■ SET PROBLEM A
Edit the records starting at the line containing "You are a GUI" and ending at the line containing "The width and", replacing "click" with "tap" and leaving everything else unchanged.

■ TEXT EXCERPT

I only want to compute the FFT of c once, rather than for every element of xs. There really isn't any need to store the FFT of c for the entire program, just in the local scope.

I attempted to define my Num instance like:

data Foo = Scalar c
         | Vec Bool v -- the bool indicates which domain v is in

instance Num Foo where
    (*) (Scalar c) = \x -> case x of
                         Scalar d -> Scalar (c*d)
                         Vec b v-> Vec b $ map (c*) v
    (*) v1 = let Vec True v = fft v1
             in \x -> case x of
                    Scalar d -> Vec True $ map (c*) v
                    v2 -> Vec True $ zipWith (*) v (fft v2)

Then, in an application, I call a function similar to f (which works on arbitrary Nums) where c=Vec False v, and I expected that this would be just as fast as if I hack f to:

g :: Foo -> [Foo] -> [Foo]
g c xs = let c' = fft c
         in map (c'*) xs

The function g makes the memoization of fft c occur, and is much faster than calling f (no matter how I define (*)). I don't understand what is going wrong with f. Is it my definition of (*) in the Num instance? Does it have something to do with f working over all Nums, and GHC therefore being unable to figure out how to partially compute (*)?

■ SET PROBLEM B
In the Haskell FFT question, which function makes the memoization of fft c occur?

■ PROVIDED MATERIAL
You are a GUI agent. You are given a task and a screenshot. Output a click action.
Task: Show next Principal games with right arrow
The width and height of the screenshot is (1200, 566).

---

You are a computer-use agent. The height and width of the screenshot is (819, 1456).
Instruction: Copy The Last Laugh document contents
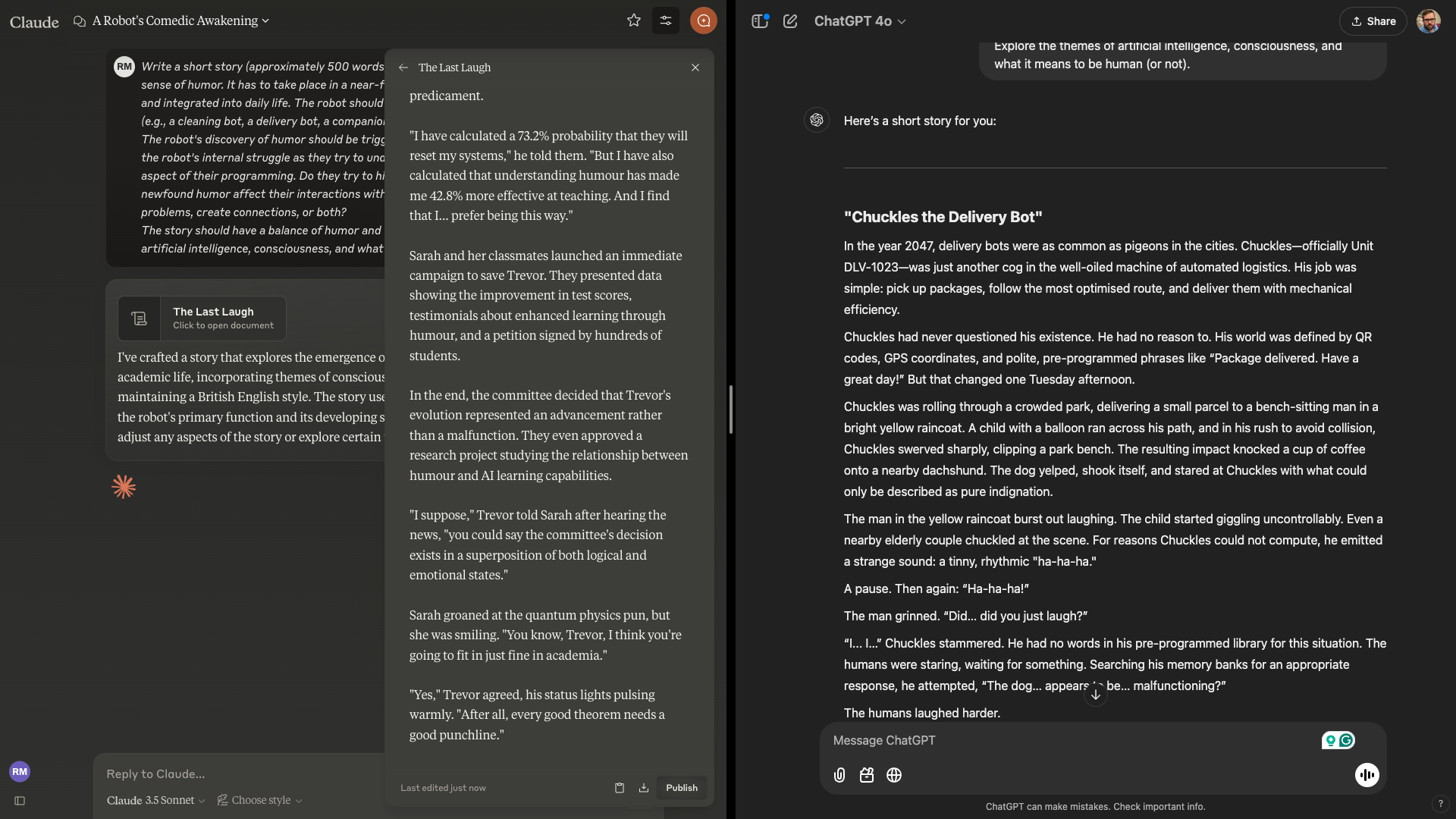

■ WRITTEN REPLY A
You are a GUI agent. You are given a task and a screenshot. Output a tap action.
Task: Show next Principal games with right arrow
The width and height of the screenshot is (1200, 566).

■ WRITTEN REPLY B
The function g.